Fig. 5: Analysis of iCDM-specific signaling pathway on gene expression in HBV-infected PXB cells.

A Schematic of the experimental design of HBV infection and IFN-α and iCDM-34 treatments prior to microarray analysis. PXB cells were infected with HBV genotype C for 1 day (blue) and cultured for 24 days. The cells were then treated with 1000 IU/mL IFN-α or 0.0003–30 μM iCDM-34 for 7 days (orange). The black arrows show the times at which the medium was changed. After the treatments, pgRNA and OAS1 mRNA expression levels were measured by qPCR. Error bars indicate SD (n = 3). **p < 0.01 (two-tailed t test). B Score plot of principal component analysis on microarray-based gene expression profiling of PXB cells treated with vehicle control DMSO, 0.3 μM and 30 μM iCDM-34, or 1,000 IU/mL IFN-α for 7 days (upper panel in C). Comparison of differentially expressed genes in PXB cells with treatment with 1,000 IU/mL IFN-α or 30 μM iCDM-34 for 7 days with an absolute fold-change > 2 and p < 0.05 relative to the vehicle control DMSO (lower panel in C).
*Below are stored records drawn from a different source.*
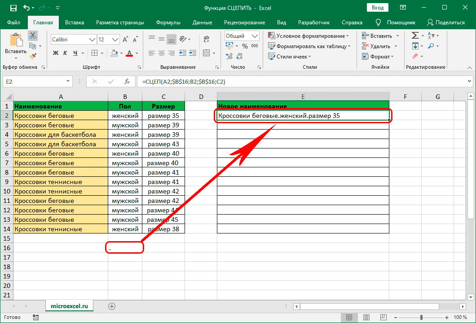Viewport: 476px width, 323px height.
Task: Click the Поделиться share button
Action: (445, 22)
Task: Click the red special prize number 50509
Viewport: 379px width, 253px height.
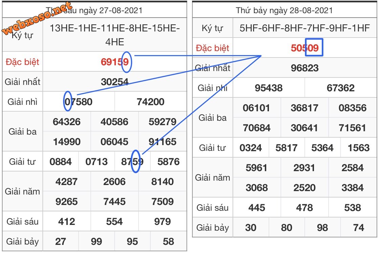Action: tap(304, 48)
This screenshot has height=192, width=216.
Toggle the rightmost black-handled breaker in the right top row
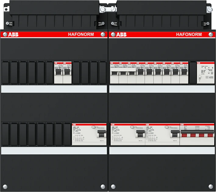[184, 72]
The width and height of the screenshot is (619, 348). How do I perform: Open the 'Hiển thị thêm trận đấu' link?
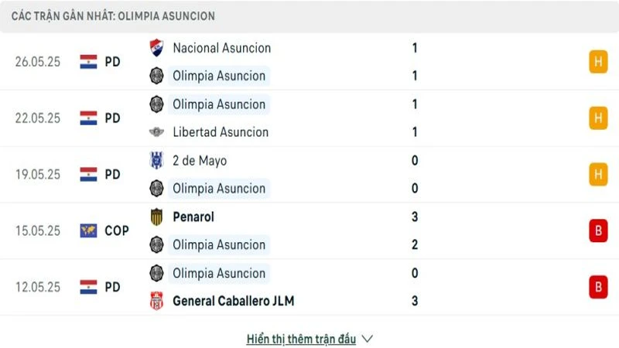coord(301,339)
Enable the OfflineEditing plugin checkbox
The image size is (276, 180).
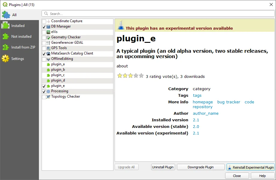tap(44, 59)

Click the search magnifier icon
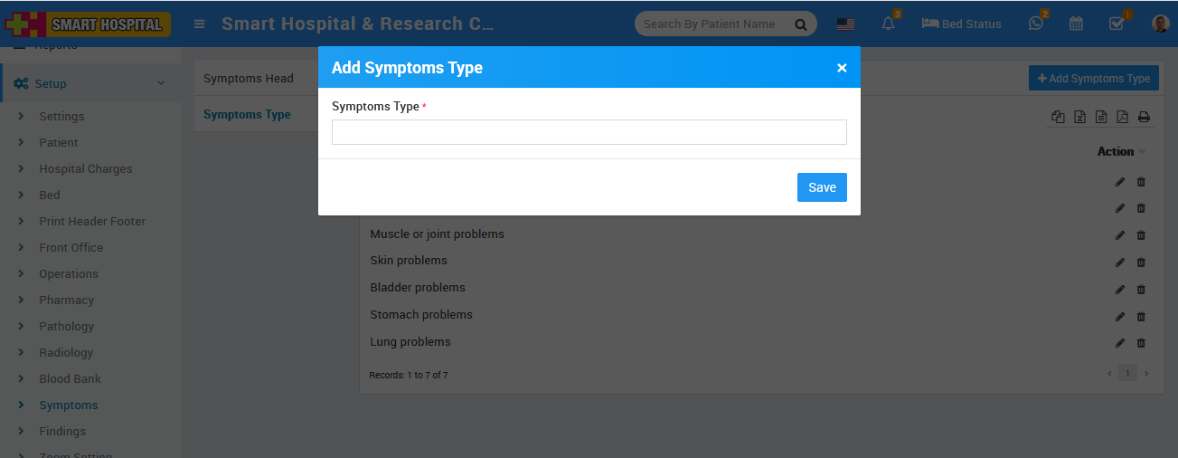point(800,25)
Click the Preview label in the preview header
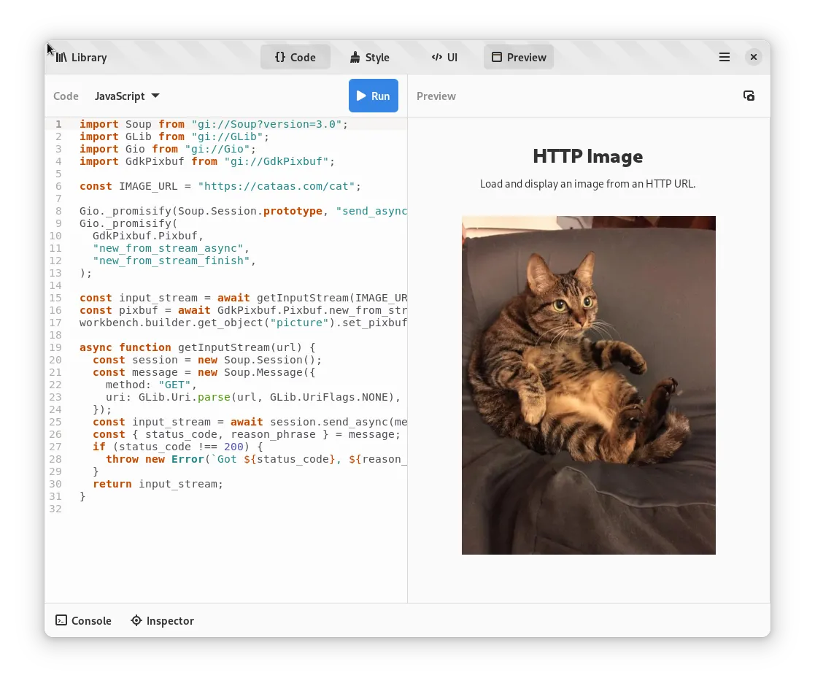 point(436,96)
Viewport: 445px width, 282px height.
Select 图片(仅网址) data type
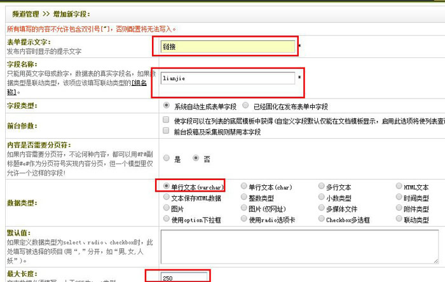pyautogui.click(x=244, y=208)
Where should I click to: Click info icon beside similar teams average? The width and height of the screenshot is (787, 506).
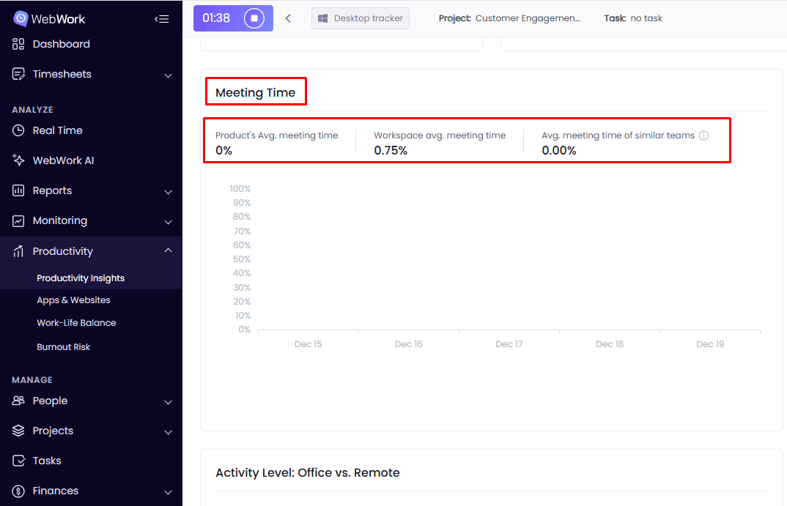coord(703,135)
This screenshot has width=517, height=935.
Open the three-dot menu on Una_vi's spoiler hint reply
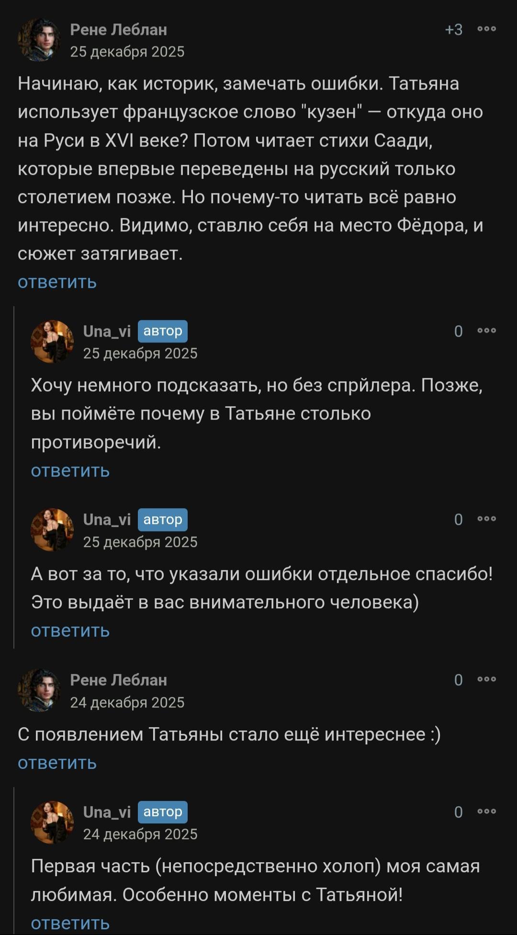click(x=486, y=331)
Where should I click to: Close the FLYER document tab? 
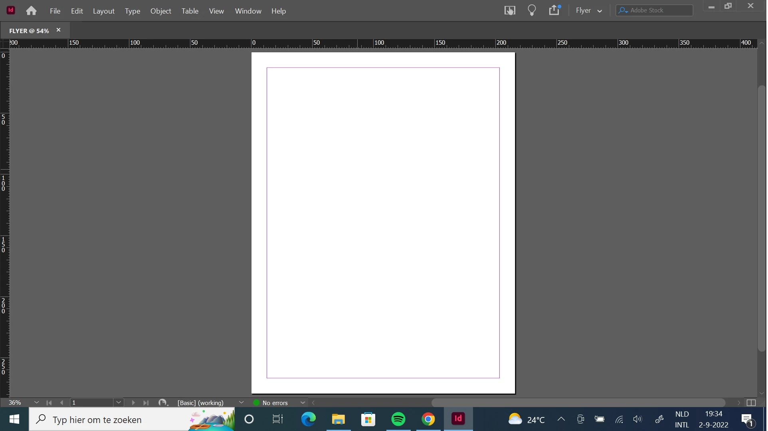point(59,30)
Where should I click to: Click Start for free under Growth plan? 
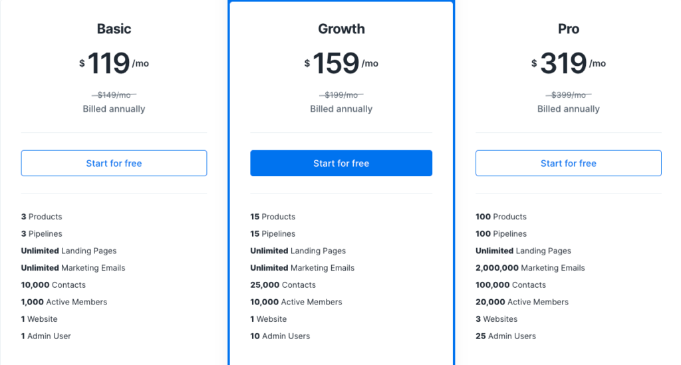pos(341,163)
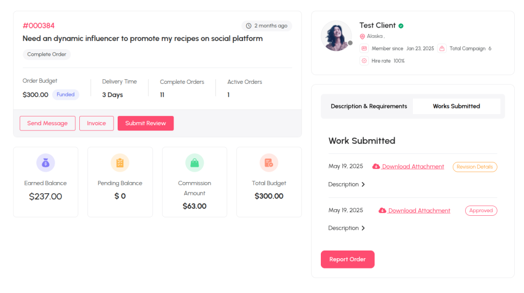
Task: Expand the first submission's Description chevron
Action: click(363, 185)
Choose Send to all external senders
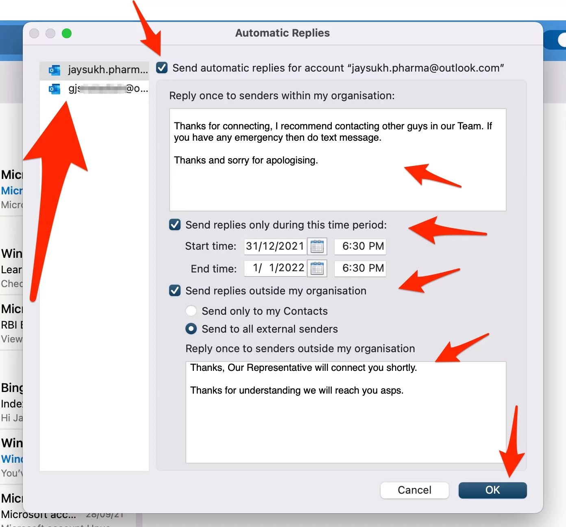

D Canonical pathway analysis of differentially expressed genes induced by 1,000 IU/mL IFN-α or 30 μM iCDM-34 treatment using the knowledge-based functional analysis software Ingenuity Pathways Analysis (IPA). E Upstream regulator analysis of AhR using IPA with differentially expressed genes specifically induced by 30 μM iCDM-34 treatment.